### EXERCISE DESCRIPTION
For each line of the data that includes the word "computer", copy the line.

BEGIN MATERIAL SUPPLIED

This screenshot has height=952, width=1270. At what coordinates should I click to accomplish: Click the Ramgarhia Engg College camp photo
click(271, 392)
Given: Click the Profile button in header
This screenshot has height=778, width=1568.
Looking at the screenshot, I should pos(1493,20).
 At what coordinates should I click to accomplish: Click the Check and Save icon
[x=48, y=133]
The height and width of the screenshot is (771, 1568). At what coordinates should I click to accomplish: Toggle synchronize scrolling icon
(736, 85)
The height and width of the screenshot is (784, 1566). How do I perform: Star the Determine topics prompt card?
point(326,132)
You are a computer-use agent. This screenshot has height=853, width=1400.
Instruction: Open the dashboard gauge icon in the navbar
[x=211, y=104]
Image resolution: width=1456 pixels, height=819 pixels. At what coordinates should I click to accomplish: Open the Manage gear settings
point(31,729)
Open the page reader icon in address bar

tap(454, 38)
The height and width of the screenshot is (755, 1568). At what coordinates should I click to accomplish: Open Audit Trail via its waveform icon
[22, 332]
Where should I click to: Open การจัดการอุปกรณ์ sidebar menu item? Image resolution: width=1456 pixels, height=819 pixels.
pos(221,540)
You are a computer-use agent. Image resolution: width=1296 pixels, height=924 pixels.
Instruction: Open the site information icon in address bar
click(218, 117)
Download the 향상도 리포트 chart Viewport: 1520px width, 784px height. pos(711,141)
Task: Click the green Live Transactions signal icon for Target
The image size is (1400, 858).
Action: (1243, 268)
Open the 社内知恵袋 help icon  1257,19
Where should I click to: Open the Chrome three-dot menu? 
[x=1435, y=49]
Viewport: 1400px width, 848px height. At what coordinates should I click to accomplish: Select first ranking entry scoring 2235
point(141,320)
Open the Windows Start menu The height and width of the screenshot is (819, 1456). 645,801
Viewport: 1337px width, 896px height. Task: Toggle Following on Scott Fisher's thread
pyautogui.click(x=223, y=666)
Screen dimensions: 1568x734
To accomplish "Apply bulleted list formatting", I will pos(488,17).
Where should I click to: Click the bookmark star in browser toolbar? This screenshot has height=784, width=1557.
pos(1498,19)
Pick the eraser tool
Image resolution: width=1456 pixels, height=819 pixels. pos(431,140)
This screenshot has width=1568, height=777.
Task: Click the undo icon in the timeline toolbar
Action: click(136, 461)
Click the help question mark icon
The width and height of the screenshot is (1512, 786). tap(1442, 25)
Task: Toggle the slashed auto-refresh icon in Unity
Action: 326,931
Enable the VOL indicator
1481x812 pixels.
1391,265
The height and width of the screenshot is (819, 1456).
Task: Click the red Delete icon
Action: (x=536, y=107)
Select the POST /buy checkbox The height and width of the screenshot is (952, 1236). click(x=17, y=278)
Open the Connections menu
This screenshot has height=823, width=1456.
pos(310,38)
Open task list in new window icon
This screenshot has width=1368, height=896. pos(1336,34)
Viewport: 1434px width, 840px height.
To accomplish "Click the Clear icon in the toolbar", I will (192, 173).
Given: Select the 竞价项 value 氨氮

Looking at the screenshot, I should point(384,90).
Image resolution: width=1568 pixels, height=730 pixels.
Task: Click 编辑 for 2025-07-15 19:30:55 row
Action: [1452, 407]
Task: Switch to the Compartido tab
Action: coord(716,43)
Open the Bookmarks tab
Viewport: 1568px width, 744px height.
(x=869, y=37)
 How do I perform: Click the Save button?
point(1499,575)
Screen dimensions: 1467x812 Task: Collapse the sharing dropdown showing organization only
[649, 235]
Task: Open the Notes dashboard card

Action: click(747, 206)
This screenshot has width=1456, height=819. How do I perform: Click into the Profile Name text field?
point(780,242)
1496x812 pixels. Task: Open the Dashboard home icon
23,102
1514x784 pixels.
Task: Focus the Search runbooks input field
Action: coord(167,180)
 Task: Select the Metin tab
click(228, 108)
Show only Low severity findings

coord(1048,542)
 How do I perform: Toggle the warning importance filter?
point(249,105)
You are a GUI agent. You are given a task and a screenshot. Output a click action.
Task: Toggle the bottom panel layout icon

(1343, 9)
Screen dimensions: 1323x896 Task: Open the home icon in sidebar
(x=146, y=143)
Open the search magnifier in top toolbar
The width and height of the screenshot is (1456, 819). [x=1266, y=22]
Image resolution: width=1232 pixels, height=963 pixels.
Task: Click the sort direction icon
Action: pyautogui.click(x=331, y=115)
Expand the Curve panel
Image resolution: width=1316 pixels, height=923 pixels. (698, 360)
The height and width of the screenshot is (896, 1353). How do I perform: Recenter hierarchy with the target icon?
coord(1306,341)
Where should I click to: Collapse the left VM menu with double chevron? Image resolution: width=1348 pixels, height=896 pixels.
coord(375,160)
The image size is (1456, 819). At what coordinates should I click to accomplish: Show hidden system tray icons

END MATERIAL SUPPLIED

### ANSWER
You are a computer-use agent. This screenshot has height=853, width=1400.
You are a computer-use agent. Image resolution: width=1296 pixels, height=924 pixels.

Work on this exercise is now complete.